The National Players offer seven different workshops, three of which they brought to CHS: “Text in Context” and “Word to Action: Playwriting,” conducted in English classes, and “Acting and Improv,” conducted in first-year Drama classes.

Matt Merline of the National Players conducts a “Text in Context” workshop with a CHS English class. (Photo by Aaron Eichorst)

Cathy von Storch, The Paramount’s Education & Outreach Manager, said of the workshops conducted in English classes: “Students had a chance to get an inside look at the lives of the Players as actors and educators, discuss themes of the play and historical context, and engage in sharing their own stories through short writing exercises. They created one-act (3 line) plays, and did other activities to help contextualize understanding the events of the play, and draw connections between Anne’s world and their own.”

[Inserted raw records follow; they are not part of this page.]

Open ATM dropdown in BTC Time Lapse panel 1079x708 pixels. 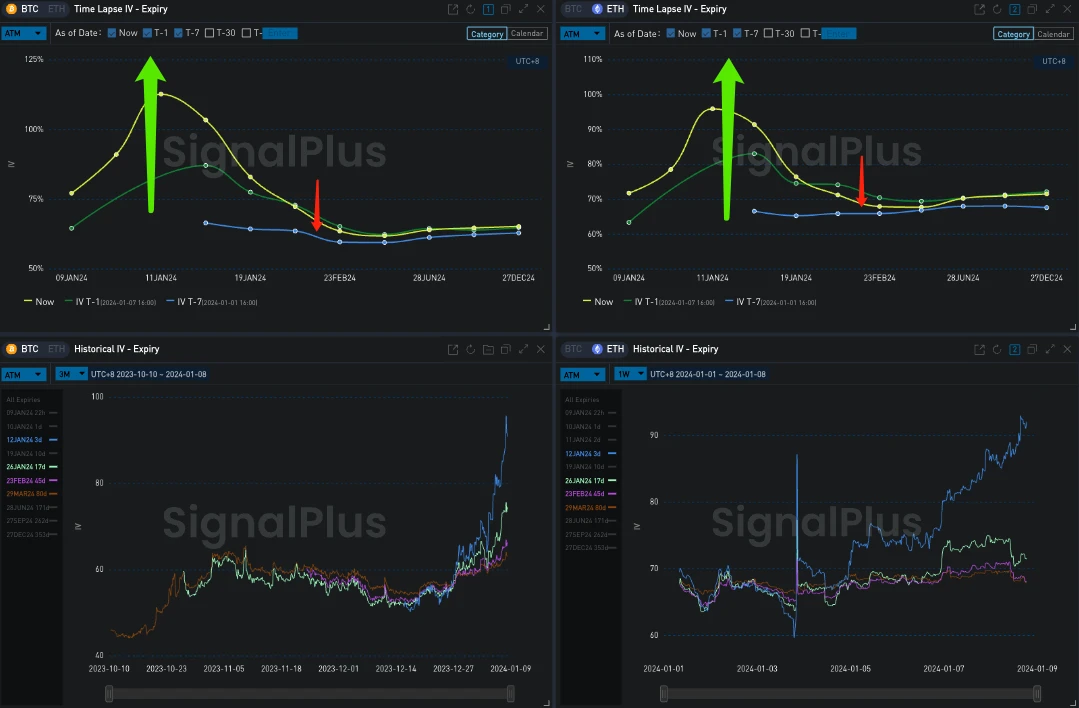24,33
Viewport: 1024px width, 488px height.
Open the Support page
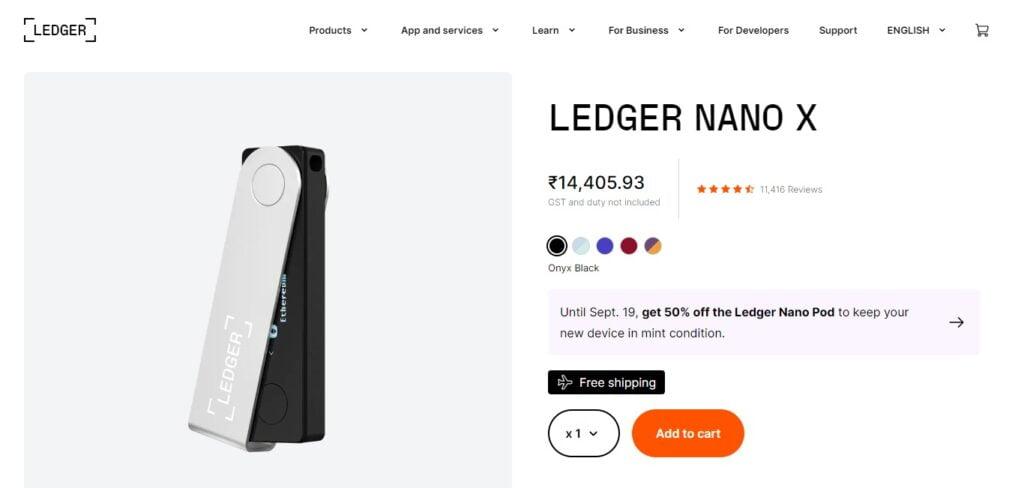pos(838,30)
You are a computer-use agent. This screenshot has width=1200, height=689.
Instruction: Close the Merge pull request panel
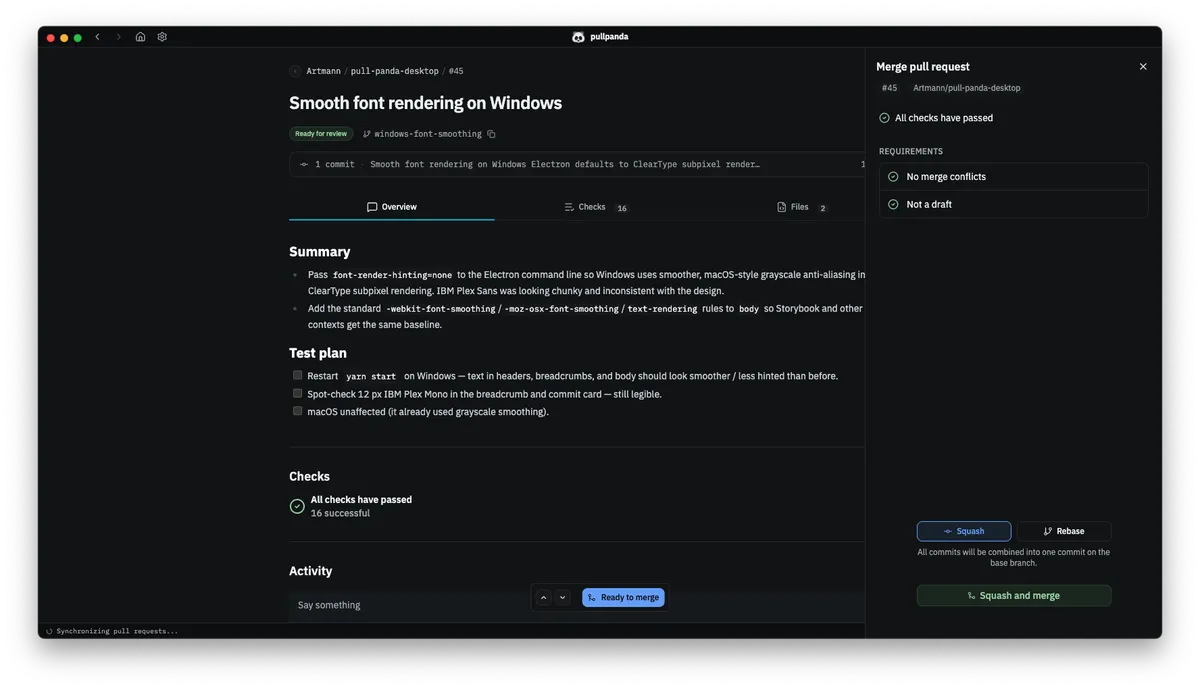coord(1143,67)
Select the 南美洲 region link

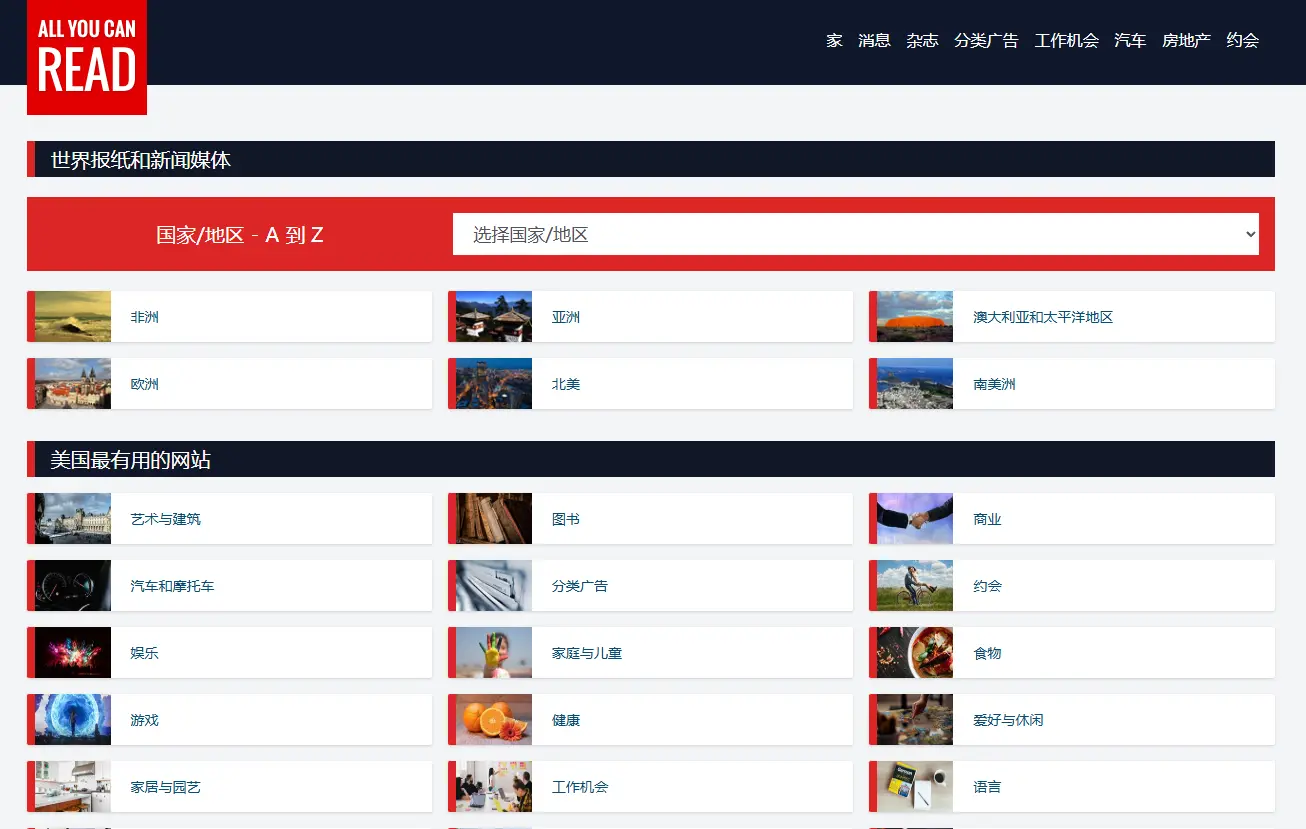[x=994, y=384]
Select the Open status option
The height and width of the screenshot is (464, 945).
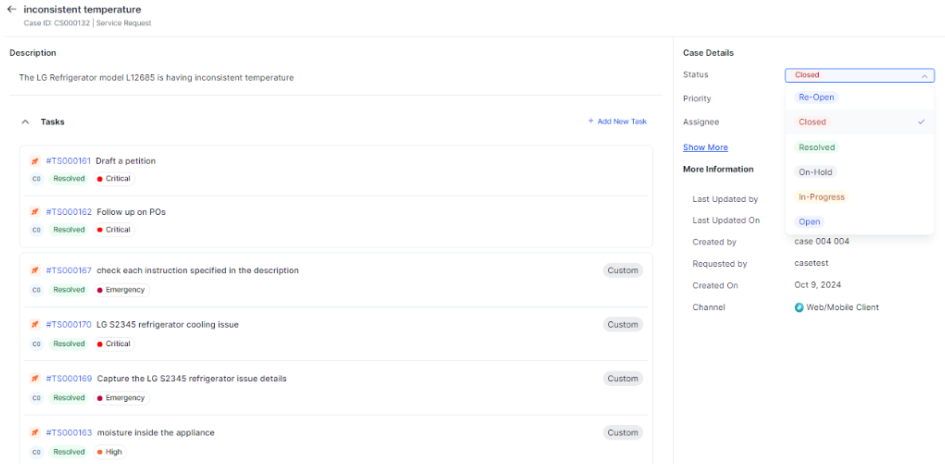[809, 222]
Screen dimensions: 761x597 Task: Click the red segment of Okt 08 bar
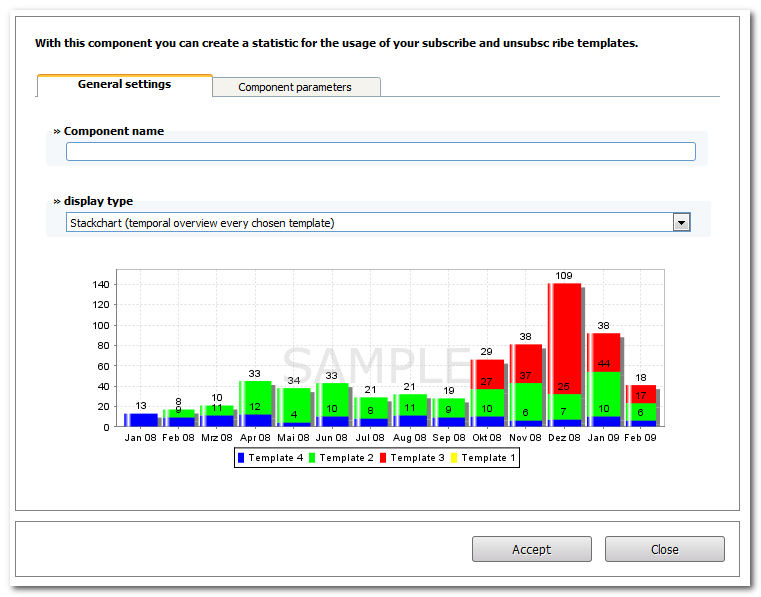coord(487,374)
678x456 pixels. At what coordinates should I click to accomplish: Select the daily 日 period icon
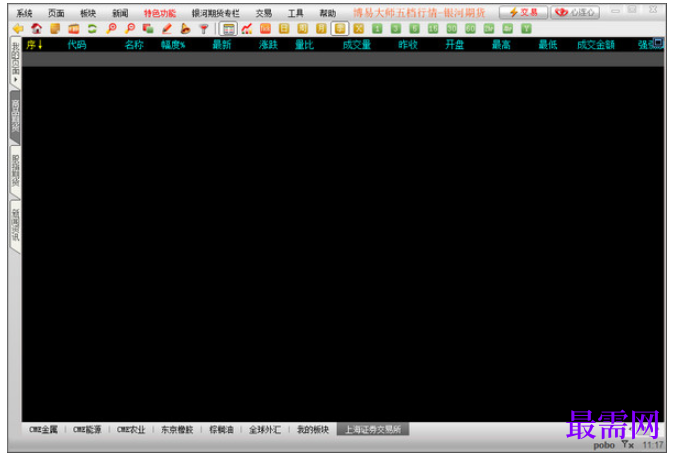(x=284, y=29)

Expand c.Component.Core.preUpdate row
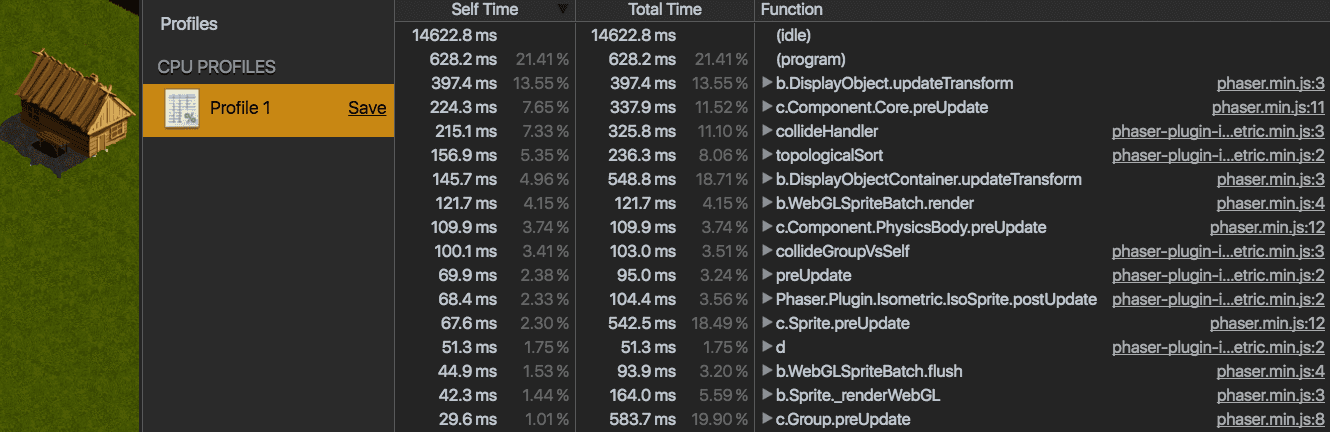(x=767, y=107)
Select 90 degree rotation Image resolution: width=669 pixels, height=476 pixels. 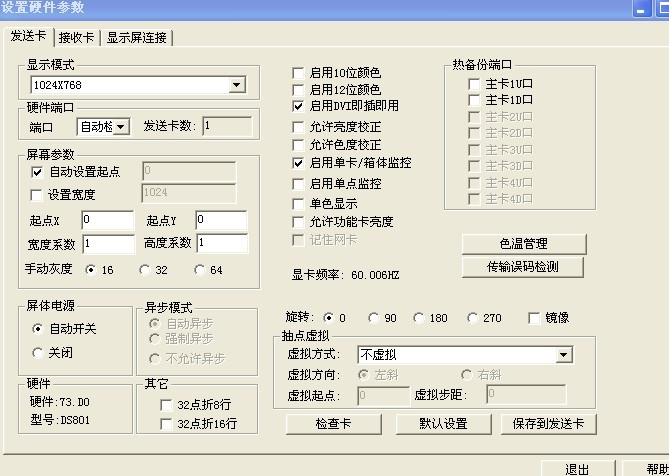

“Drama students learned some tricks of the trade from the Players,” von Storch added, “and they even had a chance to impress the Players with their own amazing talents!”

Cedrick L. Riggs, Jr. and Faith Ore of the National Players conduct an “Acting and Improv” workshop with CHS drama students. (Photo by Aaron Eichorst)

CHS theater representatives took to Twitter to thank The Paramount and National Players for “[providing] these amazing young people with both an incredibly powerful production of The Diary of Anne Frank…and two days of workshops with members of the [National Players] ensemble.”

The Diary of Anne Frank was just one of eleven live arts performances scheduled for area students during the 2019-20 school year. The Paramount Arts Education Program is committed to presenting the finest arts education performances for students in Central Virginia. A record-breaking 18,667 students and teachers attended Arts Education performances last year, and over 195,000 have attended since 2004. With the support of Arts Education Partners, The Paramount Theater is able to offer performances at a reduced cost or free of charge, thus ensuring that these programs are accessible to all students.

“Running’s my favorite!”

Brew & Buddy participants enjoy a beer at Three Notch’d. (Photo by Taylor Matousek)

Nearly two hundred elves descended upon The Paramount on Sunday, December 8, for the 3rd Annual Brew & Buddy Run. Participants, decked out in their most creative holiday finery—from Rudolph onesies to light-up sweaters—ran a two-mile loop with stops at Three Notch’d and Champion for a free pour at each brewery.

The Brew & Buddy Run was originally inspired by the movie Elf (2003), in which Will Ferrell stars as Buddy, who as a baby crawls into Santa’s toy bag and is whisked off to the North Pole, where he is raised as an elf. A misfit who grows to be three times the size of his elf family, Buddy ultimately heads to his birthplace of New York City to seek out his roots.

Upon returning to The Paramount, the runners received a 2019 Brew & Buddy souvenir cup and had the chance to participate in a costume contest on The Paramount’s stage, in which a glow-in-the-dark elf and a mother-son Christmas tree duo took home the grand prizes. The festive evening concluded with a presentation of Elf on the Big Screen.